Abstract
BACKGROUND: Calculation of burden of diseases and risk factors is crucial to set priorities in the health care systems. Nevertheless, the reliable measurement of mortality rates is the main barrier to reach this goal. Unfortunately, in many developing countries the vital registration system (VRS) is either defective or does not exist at all. Consequently, alternative methods have been developed to measure mortality. This study is a subcomponent of NASBOD project, which is currently conducting in Iran.

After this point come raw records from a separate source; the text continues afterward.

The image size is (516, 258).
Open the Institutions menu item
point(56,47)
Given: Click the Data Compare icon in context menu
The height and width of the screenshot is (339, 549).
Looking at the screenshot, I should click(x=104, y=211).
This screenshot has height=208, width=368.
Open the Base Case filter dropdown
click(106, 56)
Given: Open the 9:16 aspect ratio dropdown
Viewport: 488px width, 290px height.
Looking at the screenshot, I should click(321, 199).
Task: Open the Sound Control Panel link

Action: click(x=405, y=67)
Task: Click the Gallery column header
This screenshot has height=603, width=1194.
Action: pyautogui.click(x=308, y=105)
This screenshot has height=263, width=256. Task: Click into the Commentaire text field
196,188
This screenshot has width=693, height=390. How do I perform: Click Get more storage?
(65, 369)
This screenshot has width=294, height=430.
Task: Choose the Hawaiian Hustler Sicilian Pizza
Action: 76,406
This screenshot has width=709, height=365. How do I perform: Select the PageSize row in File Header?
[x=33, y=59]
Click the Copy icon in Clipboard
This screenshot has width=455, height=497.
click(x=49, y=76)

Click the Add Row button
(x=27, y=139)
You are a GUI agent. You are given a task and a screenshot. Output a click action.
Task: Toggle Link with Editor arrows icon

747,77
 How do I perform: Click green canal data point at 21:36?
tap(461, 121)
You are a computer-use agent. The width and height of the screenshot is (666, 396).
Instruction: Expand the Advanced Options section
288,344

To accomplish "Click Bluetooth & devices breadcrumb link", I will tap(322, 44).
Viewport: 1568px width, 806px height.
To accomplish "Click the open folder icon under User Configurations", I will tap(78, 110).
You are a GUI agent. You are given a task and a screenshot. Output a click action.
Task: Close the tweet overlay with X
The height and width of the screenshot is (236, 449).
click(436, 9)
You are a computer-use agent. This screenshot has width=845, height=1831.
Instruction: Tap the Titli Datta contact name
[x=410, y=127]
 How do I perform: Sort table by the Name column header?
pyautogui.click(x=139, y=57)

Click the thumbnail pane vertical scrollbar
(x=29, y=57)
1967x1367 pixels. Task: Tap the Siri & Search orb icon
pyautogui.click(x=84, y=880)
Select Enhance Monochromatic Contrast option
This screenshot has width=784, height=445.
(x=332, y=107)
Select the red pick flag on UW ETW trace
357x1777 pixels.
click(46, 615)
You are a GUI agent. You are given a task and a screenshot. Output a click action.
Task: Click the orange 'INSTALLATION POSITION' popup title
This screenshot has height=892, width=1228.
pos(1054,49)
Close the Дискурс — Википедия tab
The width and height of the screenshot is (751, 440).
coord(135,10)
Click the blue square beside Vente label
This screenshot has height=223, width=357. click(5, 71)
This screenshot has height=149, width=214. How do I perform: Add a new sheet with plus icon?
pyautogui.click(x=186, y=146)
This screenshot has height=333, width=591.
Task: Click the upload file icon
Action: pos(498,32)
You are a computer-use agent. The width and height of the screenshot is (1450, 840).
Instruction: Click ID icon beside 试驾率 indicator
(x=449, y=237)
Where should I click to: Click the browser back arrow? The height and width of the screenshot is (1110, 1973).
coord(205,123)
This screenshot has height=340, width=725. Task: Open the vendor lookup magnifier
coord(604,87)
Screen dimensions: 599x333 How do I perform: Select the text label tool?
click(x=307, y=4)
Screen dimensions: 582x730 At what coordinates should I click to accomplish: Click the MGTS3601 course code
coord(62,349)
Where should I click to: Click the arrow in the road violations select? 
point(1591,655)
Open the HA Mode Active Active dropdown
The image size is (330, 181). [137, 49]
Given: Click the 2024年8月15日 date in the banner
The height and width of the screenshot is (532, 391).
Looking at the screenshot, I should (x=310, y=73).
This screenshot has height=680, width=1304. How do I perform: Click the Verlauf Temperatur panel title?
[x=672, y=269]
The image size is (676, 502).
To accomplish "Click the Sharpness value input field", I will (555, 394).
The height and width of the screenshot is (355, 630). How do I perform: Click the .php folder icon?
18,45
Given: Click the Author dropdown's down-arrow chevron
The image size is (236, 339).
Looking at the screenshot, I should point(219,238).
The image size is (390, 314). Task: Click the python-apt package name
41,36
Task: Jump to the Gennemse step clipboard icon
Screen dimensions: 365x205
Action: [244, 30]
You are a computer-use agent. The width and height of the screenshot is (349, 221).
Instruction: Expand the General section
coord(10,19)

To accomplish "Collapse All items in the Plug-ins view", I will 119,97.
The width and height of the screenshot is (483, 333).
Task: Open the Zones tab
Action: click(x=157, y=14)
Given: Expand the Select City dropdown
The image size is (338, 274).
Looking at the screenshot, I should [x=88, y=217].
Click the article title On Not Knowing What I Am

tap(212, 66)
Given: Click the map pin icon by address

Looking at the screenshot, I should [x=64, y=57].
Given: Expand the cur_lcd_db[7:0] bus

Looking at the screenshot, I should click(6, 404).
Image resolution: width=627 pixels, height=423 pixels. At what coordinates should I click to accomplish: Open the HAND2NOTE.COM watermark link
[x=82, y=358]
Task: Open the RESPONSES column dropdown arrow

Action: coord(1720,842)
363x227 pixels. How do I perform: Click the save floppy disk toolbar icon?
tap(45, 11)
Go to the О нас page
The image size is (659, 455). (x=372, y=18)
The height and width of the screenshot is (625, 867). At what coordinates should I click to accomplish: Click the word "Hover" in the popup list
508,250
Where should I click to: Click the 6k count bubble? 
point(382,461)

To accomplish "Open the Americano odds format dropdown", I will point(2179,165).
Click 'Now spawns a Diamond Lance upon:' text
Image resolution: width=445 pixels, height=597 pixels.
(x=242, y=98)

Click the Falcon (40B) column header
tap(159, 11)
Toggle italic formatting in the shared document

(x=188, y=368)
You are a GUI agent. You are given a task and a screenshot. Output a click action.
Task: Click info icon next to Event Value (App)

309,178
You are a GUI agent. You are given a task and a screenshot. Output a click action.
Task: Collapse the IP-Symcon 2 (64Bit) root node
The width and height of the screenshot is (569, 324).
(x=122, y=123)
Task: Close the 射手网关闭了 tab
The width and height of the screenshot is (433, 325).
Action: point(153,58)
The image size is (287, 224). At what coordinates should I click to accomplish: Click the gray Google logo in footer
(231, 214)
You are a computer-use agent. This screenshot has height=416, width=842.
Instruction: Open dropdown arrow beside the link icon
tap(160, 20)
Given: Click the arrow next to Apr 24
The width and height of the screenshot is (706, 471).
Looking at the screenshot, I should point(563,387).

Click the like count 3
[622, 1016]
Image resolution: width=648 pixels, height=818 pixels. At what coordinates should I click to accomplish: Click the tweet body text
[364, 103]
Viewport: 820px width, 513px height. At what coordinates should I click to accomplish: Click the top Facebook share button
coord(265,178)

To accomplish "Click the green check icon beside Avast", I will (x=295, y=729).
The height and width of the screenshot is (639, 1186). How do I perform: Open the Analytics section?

In this study, we aim to calculate incompleteness of the Death Registration System (DRS) and then to estimate levels and trends of child and adult mortality using reliable methods.
METHODS: In order to estimate mortality rates, first, we identify all possible data sources. Then, we calculate incompleteness of child and adult morality separately. For incompleteness of child mortality, we analyze summary birth history data using maternal age cohort and maternal age period methods. Then, we combine these two methods using LOESS regression. However, these estimates are not plausible for some provinces. We use additional information of covariates such as wealth index and years of schooling to make predictions for these provinces using spatio-temporal model. We generate yearly estimates of mortality using Gaussian process regression that covers both sampling and non-sampling errors within uncertainty intervals. By comparing the resulted estimates with mortality rates from DRS, we calculate child mortality incompleteness. For incompleteness of adult mortality, Generalized Growth Balance, Synthetic Extinct Generation and a hybrid of two mentioned methods are used. Afterwards, we combine incompleteness of three methods using GPR, and apply it to correct and adjust the number of deaths.
CONCLUSION: In this study, we develop a conceptual framework to overcome the existing challenges for accurate measuring of mortality rates. The resulting estimates can be used to inform policy-makers about past, current and future mortality rates as a major indicator of health status of a population.